Moldavie: Vol du siècle? Un milliard de dollars se sont évaporés
Actualisé

MoldavieVol du siècle? Un milliard de dollars se sont évaporés

Trois banques du pays le plus pauvre d'Europe ont accordé des crédits énormes à des clients dont on ne sait rien. Une ardoise qui pourrait mettre la Moldavie en faillite.

Procureurs anticorruption, parlementaires et même détectives financiers américains sont désemparés: ils cherchent depuis des semaines la trace des destinataires de crédits accordés par trois établissements bancaires moldaves, pour un total d'1 milliard de dollars. Il semble aujourd'hui que l'argent se soit purement et simplement envolé.

Disparition mystérieuse ou vol du siècle? L'affaire a éclaté au grand jour lorsque la Banque centrale de Moldavie a découvert que trois établissements avaient accordé des crédits pour un montant représentant 15% du Produit intérieur brut (PIB) du pays le plus pauvre d'Europe.

La transaction avait été bouclée en l'espace de quelques jours, juste avant les élections législatives de fin novembre remportées de justesse par les partis pro-européens face à l'opposition pro-russe.

Argent versé sur des comptes offshore?

Les députés se sont saisis de l'affaire. Selon un rapport d'une commission parlementaire discuté à huis-clos, mais qui a filtré dans la presse, une partie de l'argent aurait été transférée dans quatre banques russes.

Le leader de l'opposition socialiste, Igor Dodon, assure quant à lui que ces fonds auraient fini dans les comptes de plusieurs compagnies offshore, «où l'on a perdu leur trace». «Des crédits ont été octroyés tout en sachant qu'ils ne seront jamais remboursés», affirme-t-il à l'AFP.
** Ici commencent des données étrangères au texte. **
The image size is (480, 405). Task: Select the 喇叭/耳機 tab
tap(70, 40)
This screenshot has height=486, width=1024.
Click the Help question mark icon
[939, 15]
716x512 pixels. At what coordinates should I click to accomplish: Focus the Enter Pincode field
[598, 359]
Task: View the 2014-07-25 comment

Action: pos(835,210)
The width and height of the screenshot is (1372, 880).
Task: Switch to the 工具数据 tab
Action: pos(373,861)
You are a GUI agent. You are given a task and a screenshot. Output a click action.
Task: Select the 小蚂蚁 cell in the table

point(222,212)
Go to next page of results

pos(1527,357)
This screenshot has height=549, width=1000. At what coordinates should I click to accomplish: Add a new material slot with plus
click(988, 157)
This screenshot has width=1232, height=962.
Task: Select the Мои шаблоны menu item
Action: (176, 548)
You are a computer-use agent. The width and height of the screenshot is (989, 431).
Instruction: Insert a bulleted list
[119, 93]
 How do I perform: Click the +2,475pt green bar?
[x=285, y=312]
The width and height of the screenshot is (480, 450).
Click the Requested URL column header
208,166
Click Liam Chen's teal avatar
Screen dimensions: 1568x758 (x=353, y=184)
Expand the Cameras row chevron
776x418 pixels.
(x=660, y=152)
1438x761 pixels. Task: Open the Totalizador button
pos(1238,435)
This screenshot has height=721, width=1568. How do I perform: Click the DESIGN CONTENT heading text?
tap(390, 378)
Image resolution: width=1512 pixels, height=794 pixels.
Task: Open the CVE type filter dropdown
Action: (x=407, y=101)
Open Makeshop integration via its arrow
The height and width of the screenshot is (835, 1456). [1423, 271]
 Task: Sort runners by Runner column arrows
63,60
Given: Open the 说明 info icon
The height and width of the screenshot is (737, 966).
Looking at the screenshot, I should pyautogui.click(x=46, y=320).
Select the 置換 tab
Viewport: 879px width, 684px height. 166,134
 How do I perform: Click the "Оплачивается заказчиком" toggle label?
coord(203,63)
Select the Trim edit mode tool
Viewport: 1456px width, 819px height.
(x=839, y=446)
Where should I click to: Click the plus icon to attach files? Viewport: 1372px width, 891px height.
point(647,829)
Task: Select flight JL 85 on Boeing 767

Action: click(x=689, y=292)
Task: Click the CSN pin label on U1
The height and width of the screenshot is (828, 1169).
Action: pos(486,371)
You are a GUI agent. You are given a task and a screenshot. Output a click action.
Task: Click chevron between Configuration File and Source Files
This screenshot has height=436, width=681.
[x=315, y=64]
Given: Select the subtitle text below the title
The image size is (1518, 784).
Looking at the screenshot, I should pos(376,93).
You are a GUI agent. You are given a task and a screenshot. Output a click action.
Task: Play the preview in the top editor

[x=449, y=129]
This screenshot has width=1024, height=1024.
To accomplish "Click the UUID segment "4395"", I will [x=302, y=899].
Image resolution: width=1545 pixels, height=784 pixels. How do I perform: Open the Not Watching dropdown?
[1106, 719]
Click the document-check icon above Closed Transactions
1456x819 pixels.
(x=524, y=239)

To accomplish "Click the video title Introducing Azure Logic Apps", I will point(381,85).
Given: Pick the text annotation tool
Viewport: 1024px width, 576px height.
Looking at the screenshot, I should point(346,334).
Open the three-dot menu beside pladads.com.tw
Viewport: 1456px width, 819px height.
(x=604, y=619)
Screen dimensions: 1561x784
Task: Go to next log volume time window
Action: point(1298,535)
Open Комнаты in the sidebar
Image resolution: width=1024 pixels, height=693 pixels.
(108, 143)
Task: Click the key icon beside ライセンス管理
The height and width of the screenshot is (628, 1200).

«Je ne peux pas expliquer comment on peut voler une somme aussi importante dans un pays aussi petit!» a lancé récemment le représentant de l'Union européenne (UE) en Moldavie, Pirkka Tapiola.

Le vice-Premier ministre, le Français Stéphane Bridé, ancien expert financier, parle quant à lui prudemment de «transactions suspectes» massives.

Banques sous perfusion de l'Etat

Ce scandale bancaire est à même de déstabiliser l'ensemble des finances du pays, dont la dette publique s'élève actuellement à 1,7 milliard de dollars. Pour éviter la faillite des trois établissements concernés par ces crédits suspects, ce qui aurait provoqué un vent de panique dans l'ensemble du système bancaire, la Banque centrale moldave les a placés sous sa gestion directe.

La Banque d'économies, l'Unibank et la Banque sociale ont reçu parallèlement un crédit d'urgence de 9,4 milliards de lei (700 millions de dollars). Celui-ci aurait dû être remboursé le 27 mars. Mais l'échéance est passée et rien n'est pour le moment revenu dans les caisses de la Banque centrale.

«Je suis à 100% convaincu que la somme en question ne sera pas remboursée intégralement et que la différence sera transformée en dette publique», a déclaré à l'AFP le président de la Ligue des banquiers. Dumitru Ursu accuse de négligence la Banque centrale et le gendarme des marchés financiers car, selon lui, «de telles transactions n'auraient pas pu échapper à leur surveillance», ni d'ailleurs à celle du parquet anti-corruption.

Deux limogeages et deux arrestations

Un vice-gouverneur de la Banque centrale et le président de la CNPF, le gendarme financier, ont été limogés pour l'exemple. Mais nombre d'analystes expliquent la passivité de ces institutions par des «ordres venus d'en haut», de la part d'hommes politiques influents qui auraient empoché une partie de l'argent.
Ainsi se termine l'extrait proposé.